Why does GDI-dependent Rab1 recycling require Hsp90? One possibility is the need to deliver the highly hydrophobic geranylgeranyl (GG) lipids localizing Rab GTPases to the membrane to the domain II GG binding pocket found in GDI (Schalk et al., 1996; Rak et al., 2003; Pylypenko et al., 2006). GDI is a two-domain protein in which domain I binds the Rab effector region and domain II forms a helical tripod structure that binds GG lipids attached to Rab GTPase at their C terminus (Luan et al., 1999; Luan et al., 2000; Alory and Balch, 2001, 2003; Rak et al., 2003). Domain II exists in two configurations: in the absence of Rab it is in a closed configuration in which the helices are tightly packed (Schalk et al., 1996); in the open configuration it forms a deep binding pocket for insertion of GG lipids (Rak et al., 2003; Pylypenko et al., 2006).
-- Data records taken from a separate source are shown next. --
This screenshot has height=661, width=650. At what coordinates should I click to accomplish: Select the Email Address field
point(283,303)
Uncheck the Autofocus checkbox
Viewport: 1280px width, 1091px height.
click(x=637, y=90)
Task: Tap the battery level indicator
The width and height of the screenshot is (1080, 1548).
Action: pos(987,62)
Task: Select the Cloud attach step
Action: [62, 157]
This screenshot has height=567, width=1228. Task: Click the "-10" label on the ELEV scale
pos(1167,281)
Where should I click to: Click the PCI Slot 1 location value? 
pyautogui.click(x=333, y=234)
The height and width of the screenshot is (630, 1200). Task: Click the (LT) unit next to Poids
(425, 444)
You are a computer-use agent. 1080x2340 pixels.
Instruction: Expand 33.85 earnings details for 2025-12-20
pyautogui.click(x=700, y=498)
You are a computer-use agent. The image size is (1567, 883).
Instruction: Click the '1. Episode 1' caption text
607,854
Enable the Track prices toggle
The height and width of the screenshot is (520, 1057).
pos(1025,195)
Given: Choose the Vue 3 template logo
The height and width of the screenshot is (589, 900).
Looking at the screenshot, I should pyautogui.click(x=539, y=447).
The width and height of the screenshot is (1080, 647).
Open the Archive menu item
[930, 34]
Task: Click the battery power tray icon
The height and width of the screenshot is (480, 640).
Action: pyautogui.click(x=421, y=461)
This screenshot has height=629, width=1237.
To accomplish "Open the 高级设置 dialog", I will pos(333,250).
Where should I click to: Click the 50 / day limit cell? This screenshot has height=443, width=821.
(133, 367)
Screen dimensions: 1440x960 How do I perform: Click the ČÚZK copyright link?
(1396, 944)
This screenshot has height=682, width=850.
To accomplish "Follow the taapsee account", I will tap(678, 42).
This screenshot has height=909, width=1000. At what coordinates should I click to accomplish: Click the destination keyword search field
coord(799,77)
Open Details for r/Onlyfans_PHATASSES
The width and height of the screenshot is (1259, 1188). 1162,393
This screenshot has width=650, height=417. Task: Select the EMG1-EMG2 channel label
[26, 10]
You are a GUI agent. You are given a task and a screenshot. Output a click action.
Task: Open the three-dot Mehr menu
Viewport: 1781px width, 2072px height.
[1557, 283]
By analogy to the SHR-chaperoned pathway, we now propose a model (Figure 8) where sequential steps involving the recruitment of cytosolic GDI (domain II closed configuration) to the lipid bilayer via an Hsp90 intermediate leads to a conformational change in GDI resulting in the formation of the domain II open configuration. The open configuration facilitates transfer of Rab prenyl groups from the lipid bilayer to the domain II lipid binding pocket, resulting in release of the GDI-Rab-GG into the cytosol and dissociation of the Hsp90 complex (Figure 8). In this model, the role of Hsp90 would be to provide a thermodynamically and/or kinetically favorable state for transfer of GG lipids from the bilayer to GDI domain II. Thus, by analogy to recognition of steroid hormone by steroid hormone receptor, Rab-GG is the substrate for the Hsp90–GDI client chaperone complex (Pratt and Toft, 2003; Prodromou and Pearl, 2003). This interpretation is supported by our observation that residues in the domain II GG-binding pocket are essential for Rab extraction (Luan et al., 1999; Luan et al., 2000; Alory and Balch, 2001, 2003). Such a general model for GDI-dependent Rab recycling provides a mechanism to regulate the extent and rate of recycling through numerous Hsp90 cochaperone activities that may play unanticipated roles in modulating general membrane architecture and function of eukaryotic cells and in response to cell surface signaling pathways.

Figure 8.

Model for the role of Hsp90 in GDI-dependent Rab recycling pathways. Shown is a model describing the potential role of Hsp90 in GDI-dependent Rab recycling. Hsp90 and its cochaperone machinery are proposed to facilitate the recruitment of GDI to the membrane through MEL, configuring GDI in the domain II open configuration. After hydrolysis of Rab (GTP) to form Rab (GDP), GDI binds the Rab effector domain through domain I. This facilitates transfer of GG lipids from the lipid bilayer to the domain II GG binding pocket, resulting in release of the GDI–Rab (GDP) complex into the cytosol and dissociation from Hsp90. Discussion for details.